“I see the unknown quantity written clear on both faces. You won’t win.”
Carington stood a moment in gay chat with Rose. Then Lyndsay said:
“You won’t come with us?”
“No; not to-day.” His question was settled without the thermometer. He was clear enough as to the indiscreetness of a useless morning with Rose and two others, and a meeting at Mrs. Maybrook’s in the afternoon. He would abide by the later chance and its less distracting accompaniments.
“We shall look for you both to-morrow,” said Miss Anne Lyndsay. And they poled away up the river, while Rose talked to her father, biding her time to win her little bet.

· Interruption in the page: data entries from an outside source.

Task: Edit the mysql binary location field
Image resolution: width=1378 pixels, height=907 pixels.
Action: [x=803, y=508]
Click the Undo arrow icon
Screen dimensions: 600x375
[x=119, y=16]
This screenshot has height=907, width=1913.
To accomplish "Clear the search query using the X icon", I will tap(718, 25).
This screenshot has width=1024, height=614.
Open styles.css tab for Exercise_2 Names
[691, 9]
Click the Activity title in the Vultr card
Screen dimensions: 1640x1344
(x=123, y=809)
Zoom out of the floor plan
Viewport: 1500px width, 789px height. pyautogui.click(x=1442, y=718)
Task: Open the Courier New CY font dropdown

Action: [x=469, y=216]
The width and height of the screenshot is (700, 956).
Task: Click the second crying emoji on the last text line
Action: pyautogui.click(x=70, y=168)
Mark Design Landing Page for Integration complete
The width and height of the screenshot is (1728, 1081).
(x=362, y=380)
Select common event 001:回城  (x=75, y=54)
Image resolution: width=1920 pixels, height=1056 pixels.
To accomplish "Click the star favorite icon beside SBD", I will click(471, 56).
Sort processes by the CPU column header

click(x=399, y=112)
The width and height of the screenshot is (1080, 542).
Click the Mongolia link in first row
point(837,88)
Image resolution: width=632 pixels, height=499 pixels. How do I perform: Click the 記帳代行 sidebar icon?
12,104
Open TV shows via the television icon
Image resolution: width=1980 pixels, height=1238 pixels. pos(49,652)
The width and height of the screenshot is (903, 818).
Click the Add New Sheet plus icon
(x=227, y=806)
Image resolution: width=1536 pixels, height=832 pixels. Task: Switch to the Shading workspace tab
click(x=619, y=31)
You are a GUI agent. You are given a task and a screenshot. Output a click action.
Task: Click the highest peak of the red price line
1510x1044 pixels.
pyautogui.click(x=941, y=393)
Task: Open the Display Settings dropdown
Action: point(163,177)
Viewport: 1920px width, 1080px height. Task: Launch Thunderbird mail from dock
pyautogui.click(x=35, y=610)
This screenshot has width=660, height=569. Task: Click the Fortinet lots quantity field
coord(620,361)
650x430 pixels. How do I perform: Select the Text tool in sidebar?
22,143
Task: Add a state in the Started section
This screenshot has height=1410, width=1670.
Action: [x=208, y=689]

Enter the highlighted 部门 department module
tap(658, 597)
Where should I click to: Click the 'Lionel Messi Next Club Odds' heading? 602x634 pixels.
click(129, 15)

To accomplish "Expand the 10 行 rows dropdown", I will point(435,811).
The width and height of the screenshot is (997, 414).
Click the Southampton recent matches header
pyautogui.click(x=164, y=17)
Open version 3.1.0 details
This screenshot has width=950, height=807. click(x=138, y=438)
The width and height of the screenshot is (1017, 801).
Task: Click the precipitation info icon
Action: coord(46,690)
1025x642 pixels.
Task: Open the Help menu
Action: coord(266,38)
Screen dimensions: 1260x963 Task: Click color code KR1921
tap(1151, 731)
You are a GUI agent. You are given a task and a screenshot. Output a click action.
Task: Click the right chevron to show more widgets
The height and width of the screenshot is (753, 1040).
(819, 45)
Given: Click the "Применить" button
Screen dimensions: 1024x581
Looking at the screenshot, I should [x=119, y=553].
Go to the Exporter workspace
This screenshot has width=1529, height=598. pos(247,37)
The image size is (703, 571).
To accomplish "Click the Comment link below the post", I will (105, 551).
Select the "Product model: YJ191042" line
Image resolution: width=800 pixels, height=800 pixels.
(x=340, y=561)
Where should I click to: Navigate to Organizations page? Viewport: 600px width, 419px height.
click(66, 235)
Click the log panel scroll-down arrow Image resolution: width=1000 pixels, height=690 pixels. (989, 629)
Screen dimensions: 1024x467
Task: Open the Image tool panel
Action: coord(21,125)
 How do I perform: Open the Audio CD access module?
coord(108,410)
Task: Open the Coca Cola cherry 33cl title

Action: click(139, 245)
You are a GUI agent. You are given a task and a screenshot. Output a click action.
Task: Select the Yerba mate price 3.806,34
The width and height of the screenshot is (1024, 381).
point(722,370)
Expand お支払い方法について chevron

Anne, lying in her own canoe, and very comfortable, fell into amused reflection. If books were what she dearly loved and closely studied, she had a no less active fancy for that rarer occupation, the serious study of the human face. It is a difficult branch of observation, because one may not too often or too attentively examine the features of those with whom we are in immediate social contact. Like her friend, Dr. North, she preferred on the whole the critical study of women’s faces. She declared that only these repaid attention, and that the hirsute growths of men were, like the jungle, useful for the concealment of animal expressions. She remarked with interest that Carington lacked this partial mask, and said to herself, “That man has something on his mind. Is it about what Archie has been telling him? I shall ask Archie.” Then she went back to her book, which was her favorite “Reisebilder.”
In the other canoe, Rose had brought the talk around several sharp corners, and at last, having no better chance, said:
“You looked worried, Pardy, or so very grave, when you were talking to Mr. Carington. Has he been naughty, papa?”
“No.”
“Well, what was it? You both seemed so intent.”